There are an increasing number of people who are working but can't make ends meet and lining up in soup kitchen.
There are 8.9 million people in non-full time employment who are struggling to make ends meet despite working. They make up 13.9% or 1 in 7 working people.
Many of the non-full time employees are financially poor such that they can't afford to get married. Therefore, the majority are actually unmarried. In other words, they are unable to marry or have and raise children due to financial difficulties. They are called the 'underclass' in the sense that they are fundamentally different from the working class of the past.
According to Professor Hashimoto's research, the average annual income of the underclass under 59 years old was 2.16 million yen, less than half the average annual income of 4.86 million yen for regular employees.
https://newsdig.tbs.co.jp/articles/-/2438322?display=1

9 Comments
In other words, it’s not just about unemployment. Many who are working are not able to make ends meet.

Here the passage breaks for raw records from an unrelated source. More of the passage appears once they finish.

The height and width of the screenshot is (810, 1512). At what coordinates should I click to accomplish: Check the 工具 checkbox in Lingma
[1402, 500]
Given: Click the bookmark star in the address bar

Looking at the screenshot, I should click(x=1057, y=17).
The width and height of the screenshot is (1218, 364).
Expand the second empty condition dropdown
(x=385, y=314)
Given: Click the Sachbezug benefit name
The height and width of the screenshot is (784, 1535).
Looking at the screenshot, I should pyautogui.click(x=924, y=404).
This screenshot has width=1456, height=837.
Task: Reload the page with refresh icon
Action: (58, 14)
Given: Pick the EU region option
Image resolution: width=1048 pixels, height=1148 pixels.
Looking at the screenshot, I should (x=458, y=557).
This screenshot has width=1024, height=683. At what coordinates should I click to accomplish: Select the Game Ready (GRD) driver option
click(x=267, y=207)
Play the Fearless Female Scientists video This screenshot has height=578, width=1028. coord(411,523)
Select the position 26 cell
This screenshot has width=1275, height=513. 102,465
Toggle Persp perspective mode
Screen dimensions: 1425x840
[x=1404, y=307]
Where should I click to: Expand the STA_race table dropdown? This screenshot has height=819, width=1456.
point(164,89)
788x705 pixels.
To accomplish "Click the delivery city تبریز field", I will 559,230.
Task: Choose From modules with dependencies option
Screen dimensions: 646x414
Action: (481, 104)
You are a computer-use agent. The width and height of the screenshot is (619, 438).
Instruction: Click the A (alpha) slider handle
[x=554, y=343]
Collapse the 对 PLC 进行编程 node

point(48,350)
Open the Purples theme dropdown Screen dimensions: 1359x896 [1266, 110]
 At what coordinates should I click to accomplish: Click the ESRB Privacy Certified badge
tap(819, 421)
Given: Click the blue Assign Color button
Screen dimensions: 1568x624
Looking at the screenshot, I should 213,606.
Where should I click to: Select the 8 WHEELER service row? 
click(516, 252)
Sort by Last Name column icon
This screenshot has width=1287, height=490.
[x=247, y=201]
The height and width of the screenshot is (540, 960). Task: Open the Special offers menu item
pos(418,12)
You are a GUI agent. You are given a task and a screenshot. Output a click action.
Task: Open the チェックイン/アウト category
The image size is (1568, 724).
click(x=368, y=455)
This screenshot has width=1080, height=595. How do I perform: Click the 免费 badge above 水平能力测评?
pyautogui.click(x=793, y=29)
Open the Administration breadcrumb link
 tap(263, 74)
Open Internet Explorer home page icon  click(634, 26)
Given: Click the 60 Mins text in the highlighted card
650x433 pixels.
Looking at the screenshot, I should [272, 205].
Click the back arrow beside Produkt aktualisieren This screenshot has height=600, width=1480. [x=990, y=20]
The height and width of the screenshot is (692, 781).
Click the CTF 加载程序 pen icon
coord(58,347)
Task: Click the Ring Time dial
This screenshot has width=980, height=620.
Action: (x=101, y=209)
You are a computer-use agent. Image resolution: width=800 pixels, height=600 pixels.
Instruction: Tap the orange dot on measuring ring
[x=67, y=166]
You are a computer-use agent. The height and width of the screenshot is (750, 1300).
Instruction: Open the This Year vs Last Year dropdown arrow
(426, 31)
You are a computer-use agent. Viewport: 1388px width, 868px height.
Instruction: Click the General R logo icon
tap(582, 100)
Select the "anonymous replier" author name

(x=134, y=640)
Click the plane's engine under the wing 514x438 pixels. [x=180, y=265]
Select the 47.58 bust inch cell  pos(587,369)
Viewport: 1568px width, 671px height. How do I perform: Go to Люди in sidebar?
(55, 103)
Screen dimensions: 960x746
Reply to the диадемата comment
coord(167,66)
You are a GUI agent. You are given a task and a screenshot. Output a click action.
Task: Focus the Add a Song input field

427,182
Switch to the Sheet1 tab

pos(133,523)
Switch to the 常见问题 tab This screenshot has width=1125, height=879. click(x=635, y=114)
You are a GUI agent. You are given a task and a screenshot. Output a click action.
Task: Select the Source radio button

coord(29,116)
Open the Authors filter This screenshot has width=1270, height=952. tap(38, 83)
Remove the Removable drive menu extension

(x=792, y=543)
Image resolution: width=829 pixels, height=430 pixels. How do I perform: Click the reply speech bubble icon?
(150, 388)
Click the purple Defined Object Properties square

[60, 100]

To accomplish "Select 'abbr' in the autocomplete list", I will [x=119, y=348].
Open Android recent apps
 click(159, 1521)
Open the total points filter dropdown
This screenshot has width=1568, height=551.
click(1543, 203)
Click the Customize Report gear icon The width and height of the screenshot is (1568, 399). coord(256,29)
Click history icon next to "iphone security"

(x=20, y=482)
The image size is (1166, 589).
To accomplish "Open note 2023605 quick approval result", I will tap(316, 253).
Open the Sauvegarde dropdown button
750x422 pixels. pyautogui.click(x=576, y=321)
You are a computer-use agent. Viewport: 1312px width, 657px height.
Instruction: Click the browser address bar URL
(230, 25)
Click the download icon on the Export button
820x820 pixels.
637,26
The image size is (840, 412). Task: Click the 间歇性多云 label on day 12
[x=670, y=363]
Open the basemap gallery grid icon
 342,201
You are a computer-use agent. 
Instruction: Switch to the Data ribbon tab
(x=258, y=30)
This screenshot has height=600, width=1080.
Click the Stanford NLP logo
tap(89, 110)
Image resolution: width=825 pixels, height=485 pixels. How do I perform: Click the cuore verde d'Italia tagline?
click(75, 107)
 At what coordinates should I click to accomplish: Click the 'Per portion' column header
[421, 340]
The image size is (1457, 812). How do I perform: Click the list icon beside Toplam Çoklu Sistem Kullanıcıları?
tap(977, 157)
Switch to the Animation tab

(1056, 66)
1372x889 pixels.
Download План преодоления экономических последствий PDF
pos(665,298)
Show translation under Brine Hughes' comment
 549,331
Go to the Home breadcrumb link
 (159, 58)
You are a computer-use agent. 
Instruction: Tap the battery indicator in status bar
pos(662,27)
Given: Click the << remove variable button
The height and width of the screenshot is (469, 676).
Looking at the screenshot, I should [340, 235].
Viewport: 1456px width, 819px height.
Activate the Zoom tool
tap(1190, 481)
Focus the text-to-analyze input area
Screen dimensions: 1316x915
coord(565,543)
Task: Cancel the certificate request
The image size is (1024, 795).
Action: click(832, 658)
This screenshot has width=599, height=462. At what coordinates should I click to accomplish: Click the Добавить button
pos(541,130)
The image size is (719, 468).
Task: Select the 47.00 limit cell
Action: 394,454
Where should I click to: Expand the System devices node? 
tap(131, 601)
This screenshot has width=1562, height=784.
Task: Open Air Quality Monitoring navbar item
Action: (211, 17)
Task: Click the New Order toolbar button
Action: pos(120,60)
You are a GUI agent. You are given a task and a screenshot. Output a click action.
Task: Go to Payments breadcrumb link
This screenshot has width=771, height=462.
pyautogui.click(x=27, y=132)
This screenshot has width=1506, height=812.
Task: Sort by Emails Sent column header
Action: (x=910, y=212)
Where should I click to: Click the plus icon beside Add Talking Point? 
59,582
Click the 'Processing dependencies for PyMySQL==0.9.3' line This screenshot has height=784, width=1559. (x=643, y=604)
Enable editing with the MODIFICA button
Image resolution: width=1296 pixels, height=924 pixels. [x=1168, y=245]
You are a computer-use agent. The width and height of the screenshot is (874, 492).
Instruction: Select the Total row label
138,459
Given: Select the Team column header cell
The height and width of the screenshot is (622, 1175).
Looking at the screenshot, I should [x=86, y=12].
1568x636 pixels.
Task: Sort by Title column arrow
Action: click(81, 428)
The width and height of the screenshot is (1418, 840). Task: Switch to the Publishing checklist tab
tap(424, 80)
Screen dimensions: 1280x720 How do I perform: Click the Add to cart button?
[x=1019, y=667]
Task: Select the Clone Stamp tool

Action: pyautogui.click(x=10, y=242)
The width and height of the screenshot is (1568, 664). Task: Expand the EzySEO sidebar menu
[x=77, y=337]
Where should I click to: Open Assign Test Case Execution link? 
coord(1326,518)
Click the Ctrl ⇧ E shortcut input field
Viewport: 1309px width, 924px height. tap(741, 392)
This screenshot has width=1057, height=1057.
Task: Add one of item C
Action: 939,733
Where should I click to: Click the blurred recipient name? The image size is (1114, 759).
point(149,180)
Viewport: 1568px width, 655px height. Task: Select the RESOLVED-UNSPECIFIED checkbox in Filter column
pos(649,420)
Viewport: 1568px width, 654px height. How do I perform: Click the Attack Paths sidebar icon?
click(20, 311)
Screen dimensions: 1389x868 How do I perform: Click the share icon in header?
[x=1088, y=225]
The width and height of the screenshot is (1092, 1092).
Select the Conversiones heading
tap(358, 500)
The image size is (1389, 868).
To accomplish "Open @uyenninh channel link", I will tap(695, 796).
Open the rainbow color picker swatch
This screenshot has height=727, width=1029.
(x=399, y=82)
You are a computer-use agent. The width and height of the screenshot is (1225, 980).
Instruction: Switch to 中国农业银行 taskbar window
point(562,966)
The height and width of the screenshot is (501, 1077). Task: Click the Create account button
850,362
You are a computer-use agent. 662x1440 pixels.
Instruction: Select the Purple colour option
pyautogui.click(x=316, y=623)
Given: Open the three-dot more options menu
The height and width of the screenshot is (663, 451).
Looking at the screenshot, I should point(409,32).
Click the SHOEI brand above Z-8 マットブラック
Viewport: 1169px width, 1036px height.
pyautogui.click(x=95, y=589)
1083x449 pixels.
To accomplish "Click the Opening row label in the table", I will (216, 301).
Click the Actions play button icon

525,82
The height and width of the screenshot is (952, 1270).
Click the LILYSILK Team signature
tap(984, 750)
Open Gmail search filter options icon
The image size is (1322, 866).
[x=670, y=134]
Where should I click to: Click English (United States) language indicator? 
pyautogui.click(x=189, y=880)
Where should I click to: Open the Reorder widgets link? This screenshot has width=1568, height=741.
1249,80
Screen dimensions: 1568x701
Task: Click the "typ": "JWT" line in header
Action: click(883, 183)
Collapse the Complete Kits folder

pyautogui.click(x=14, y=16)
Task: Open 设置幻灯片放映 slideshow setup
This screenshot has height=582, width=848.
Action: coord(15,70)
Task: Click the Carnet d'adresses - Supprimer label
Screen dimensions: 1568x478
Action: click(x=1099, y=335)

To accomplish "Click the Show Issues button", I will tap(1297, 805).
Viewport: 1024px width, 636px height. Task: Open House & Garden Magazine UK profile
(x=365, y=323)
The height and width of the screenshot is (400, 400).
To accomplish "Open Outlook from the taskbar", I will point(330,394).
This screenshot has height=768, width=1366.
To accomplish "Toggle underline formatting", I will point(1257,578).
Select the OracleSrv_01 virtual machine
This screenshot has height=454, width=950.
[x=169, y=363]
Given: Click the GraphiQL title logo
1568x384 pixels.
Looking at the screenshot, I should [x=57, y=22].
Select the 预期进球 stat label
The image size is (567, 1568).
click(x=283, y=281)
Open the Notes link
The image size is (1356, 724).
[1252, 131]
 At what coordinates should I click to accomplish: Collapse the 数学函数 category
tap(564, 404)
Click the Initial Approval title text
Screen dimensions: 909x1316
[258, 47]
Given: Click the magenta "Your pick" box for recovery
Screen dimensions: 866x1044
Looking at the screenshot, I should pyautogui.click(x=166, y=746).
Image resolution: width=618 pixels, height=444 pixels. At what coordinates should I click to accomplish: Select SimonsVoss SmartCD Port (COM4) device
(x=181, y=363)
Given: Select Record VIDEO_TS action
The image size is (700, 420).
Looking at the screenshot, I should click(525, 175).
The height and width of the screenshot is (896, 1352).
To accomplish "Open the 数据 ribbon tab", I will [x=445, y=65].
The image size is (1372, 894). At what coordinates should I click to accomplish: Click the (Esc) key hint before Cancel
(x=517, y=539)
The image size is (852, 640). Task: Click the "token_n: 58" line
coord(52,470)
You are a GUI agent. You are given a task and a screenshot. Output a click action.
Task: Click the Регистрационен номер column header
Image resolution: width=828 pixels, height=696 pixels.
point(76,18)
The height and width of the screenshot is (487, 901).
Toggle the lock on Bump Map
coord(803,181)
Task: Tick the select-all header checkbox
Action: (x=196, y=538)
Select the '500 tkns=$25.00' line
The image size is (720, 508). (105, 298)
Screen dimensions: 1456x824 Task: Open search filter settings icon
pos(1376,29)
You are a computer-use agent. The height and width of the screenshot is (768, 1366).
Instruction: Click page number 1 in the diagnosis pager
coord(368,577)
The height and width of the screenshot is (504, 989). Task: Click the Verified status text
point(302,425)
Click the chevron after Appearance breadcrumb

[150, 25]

Voting LDP again will fix that. Probably
It’s a shame that so many people cannot see the link between the poor state of the economy and those in charge. The fact that the LDP is still a viable political party after single-handedly destroying Japan since the 1990s is beyond me. Japan needs political change, and better yesterday than tomorrow.
While many Japanese people want to work long hours as regular employees, companies still complain about labor shortages and prefer to hire low-wage foreign workers in non-regular positions to keep labor costs down.
Japan’s working population continues to reach record highs, and real wages are declining due to an oversupply of labor. Nevertheless, corporations and the media keep insisting on a ‘labor shortage’ to justify importing cheap foreign labor.
>unable to marry
You don’t need to throw a expensive ceremony, just file the papers if you want to be married, ez pz
I mean, from what I see (not a specialist in any way), Japanese economy has been built on a lean razor edge, providing essential services at a low cost that was only possible due to some precarious stability.
But now that it’s taking a hit, everything is slowly collapsing. Businesses that should never have been sustainable in the first place are drowning, people that were living off baito systems cannot survive, the majority of households are struggling.
Things were already on unstable equilibrium decades ago, now came the perturbation.
Now the question is, can this be salvaged? Is there any economical power or resource that can actually stabilize the situation somewhere? Or is it just going to be a landslide until another country comes in to buy everything?
“I’ll work, work, work, work, work, but I’ll still be poor.”
I don’t understand how having more kids in a society that is unable to provide adequate jobs for its current population is feasible. Japan supposedly needs more people to work, but a lot of the jobs have slave like conditions. So they import workers for these menial jobs. Maybe they want Japan to be like other Asian countries where regular people are desperate to leave the country due to low income and poor working conditions.
So now they’ll vote even harder for the exact policies that have caused this.